Published online by Cambridge University Press: 07 December 2009
The set of virtually unanswerable questions includes the discount rate used for future health status.
Lester Lave, The Strategy of Social RegulationIn any decision-making context in which effects of decisions are generated over time, it is necessary to establish some relative weight on deferred outcomes as opposed to immediate impacts. The task of converting future effects into present dollars by discounting them at some rate of interest is not a process unique to medical decision making. Indeed, all economic decisions in which resource allocations involve an intertemporal element entail some weighting of the effects at different points in time. The main economic question is what weight impacts should have at different times. In particular, how much more highly should current, as opposed to future, impacts be weighted?
Intertemporal aspects are inherent in the medical decision making context as well. The entire notion of investment in human health implies some concern with future well-being.

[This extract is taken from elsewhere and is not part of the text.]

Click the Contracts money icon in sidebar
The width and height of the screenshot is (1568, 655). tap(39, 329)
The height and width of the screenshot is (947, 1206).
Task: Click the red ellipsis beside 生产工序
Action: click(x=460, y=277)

Although strategies for treating headaches and the common cold involve remedies with imminent payoffs, most major medical decisions involve a long-run element (see, among others, Edelson, Tosteson, and Sax 1990; Weinstein and Stason 1977). The communicable nature of AIDS, for example, means potential future beneficiaries. Pharmaceutical products, such as those for treating hypertension and cancer, have long-run effects on future earnings and individual health that require some discounting process (Shibley et al. 1990; Kawachi and Malcolm 1991).